=== Begin Enclosure ===
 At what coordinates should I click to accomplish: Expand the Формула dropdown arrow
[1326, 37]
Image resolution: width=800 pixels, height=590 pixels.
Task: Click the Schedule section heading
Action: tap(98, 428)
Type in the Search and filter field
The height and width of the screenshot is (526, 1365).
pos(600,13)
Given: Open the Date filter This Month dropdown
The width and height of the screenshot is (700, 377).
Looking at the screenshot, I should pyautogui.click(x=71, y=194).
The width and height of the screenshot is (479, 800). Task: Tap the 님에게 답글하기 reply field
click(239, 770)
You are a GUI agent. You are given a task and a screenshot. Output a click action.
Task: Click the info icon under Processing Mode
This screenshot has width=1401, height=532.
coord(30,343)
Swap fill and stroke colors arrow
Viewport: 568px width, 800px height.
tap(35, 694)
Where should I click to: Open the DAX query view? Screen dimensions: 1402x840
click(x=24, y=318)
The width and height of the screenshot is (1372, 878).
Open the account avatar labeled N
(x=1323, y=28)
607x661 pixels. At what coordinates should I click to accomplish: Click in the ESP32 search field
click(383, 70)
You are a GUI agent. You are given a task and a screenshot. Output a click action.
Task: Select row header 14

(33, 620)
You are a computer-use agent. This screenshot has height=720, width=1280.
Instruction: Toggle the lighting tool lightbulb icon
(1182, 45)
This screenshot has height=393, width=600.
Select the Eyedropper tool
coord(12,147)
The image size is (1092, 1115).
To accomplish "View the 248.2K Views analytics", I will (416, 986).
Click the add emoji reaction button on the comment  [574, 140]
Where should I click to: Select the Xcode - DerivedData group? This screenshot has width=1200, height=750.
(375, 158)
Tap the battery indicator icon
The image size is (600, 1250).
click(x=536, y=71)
=== End Enclosure ===
(WHAT TO PRODUCE)
Starting at the line that contains "This screenshot has height=393, width=600.", retype each line through the end of the listing above and nothing else.

(WRITTEN RESPONSE)
This screenshot has height=393, width=600.
Select the Eyedropper tool
coord(12,147)
The image size is (1092, 1115).
To accomplish "View the 248.2K Views analytics", I will (416, 986).
Click the add emoji reaction button on the comment  [574, 140]
Where should I click to: Select the Xcode - DerivedData group? This screenshot has width=1200, height=750.
(375, 158)
Tap the battery indicator icon
The image size is (600, 1250).
click(x=536, y=71)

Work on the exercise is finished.